The following CMakeLists.txt file can be used to build the module on various platforms.

cmake_minimum_required (VERSION 2.8.12)
project(pybind11_test CXX)
include(CheckCXXCompilerFlag)

# Set a default build configuration (Release)
if (NOT CMAKE_BUILD_TYPE AND NOT CMAKE_CONFIGURATION_TYPES)
  message(STATUS "Setting build type to 'Release' as none was specified.")
  set(CMAKE_BUILD_TYPE Release CACHE STRING "Choose the type of build." FORCE)
  set_property(CACHE CMAKE_BUILD_TYPE PROPERTY STRINGS "Debug" "Release"
    "MinSizeRel" "RelWithDebInfo")
endif()

# Enable C++14 support
if (CMAKE_CXX_COMPILER_ID MATCHES "GNU|Clang|Intel")
  CHECK_CXX_COMPILER_FLAG("-std=c++14" HAS_CPP14_FLAG)
  if (HAS_CPP14_FLAG)
    set(CMAKE_CXX_FLAGS "${CMAKE_CXX_FLAGS} -std=c++14")
  else()
    message(FATAL_ERROR "Unsupported compiler -- C++14 support is needed!")
  endif()
endif()

# Assumes that pybind11 is located in the 'pybind11' subdirectory
add_subdirectory(${CMAKE_CURRENT_SOURCE_DIR}/pybind11)

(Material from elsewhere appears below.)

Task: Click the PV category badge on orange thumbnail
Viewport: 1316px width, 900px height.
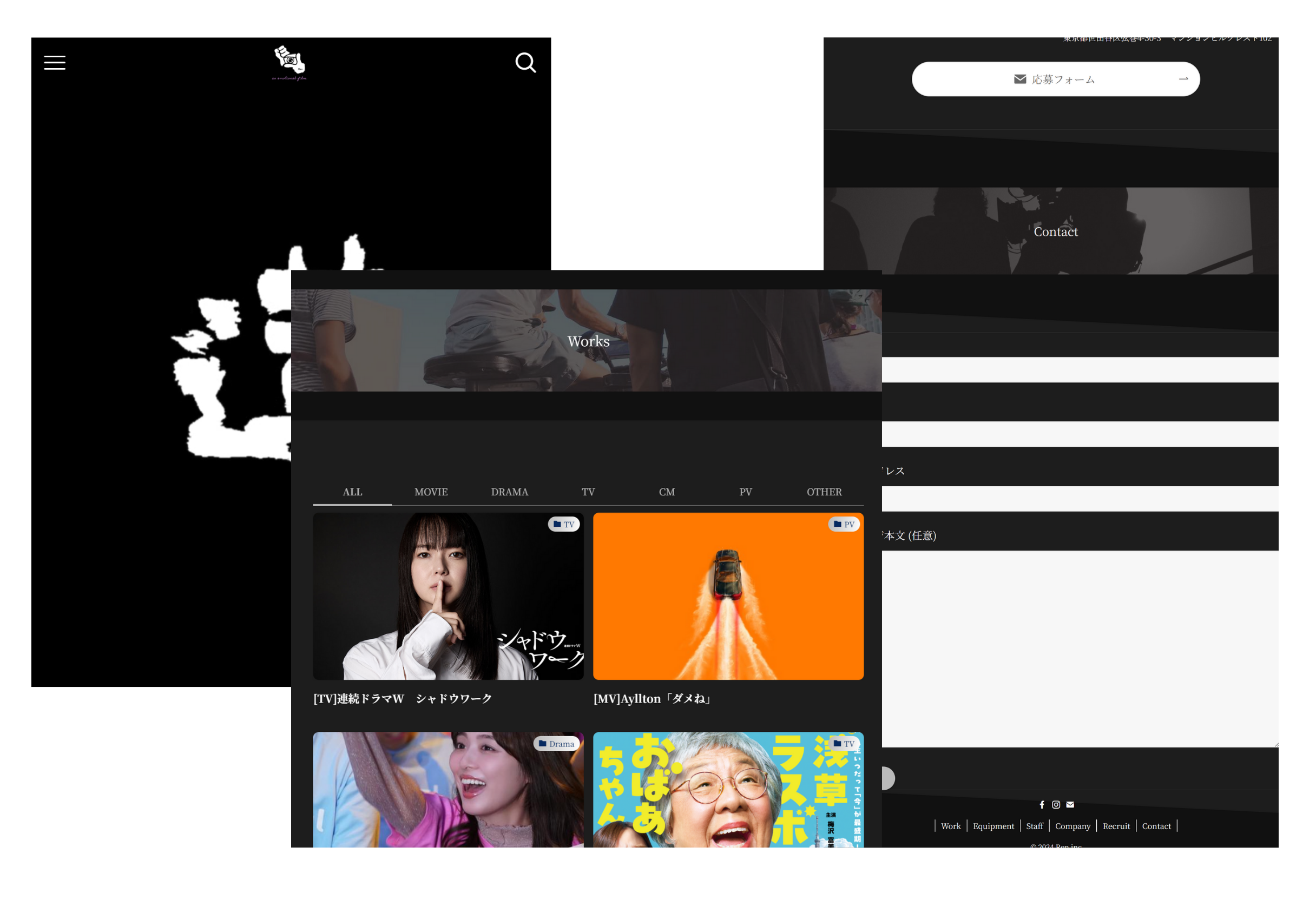Action: coord(844,524)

# Assumes that enoki is located in the 'enoki' subdirectory
add_subdirectory(${CMAKE_CURRENT_SOURCE_DIR}/enoki)

# Enable some helpful vectorization-related compiler flags
enoki_set_compile_flags()
enoki_set_native_flags()

include_directories(enoki/include pybind11/include)

# Compile our pybind11 module
pybind11_add_module(pybind11_test pybind11_test.cpp)

Reference

Please refer to pybind11’s extensive documentation. for details on using it in general. The enoki/python.h API only provides one public function:

template<typename Func>
auto vectorize_wrapper(Func func)

“Converts” a function that takes a set of packets and structures of packets as inputs into a new function that processes dynamic versions of these parameters. Non-array arguments are not transformed. For instance, it would turn the following hypothetical signature

FloatP my_func(Array<FloatP, 3> position, GPSRecord2<FloatP> record, int scalar);

into

FloatX my_func(Array<FloatX, 3> position, GPSRecord2<FloatX> record, int scalar);

where

using FloatX = DynamicArray<FloatP>;

This is handy because a one-liner like vectorize_wrapper(sph_to_cartesian<FloatP>) in the above example is all it takes to take a packet version of a function and expose a dynamic version that can process arbitrarily large NumPy arrays.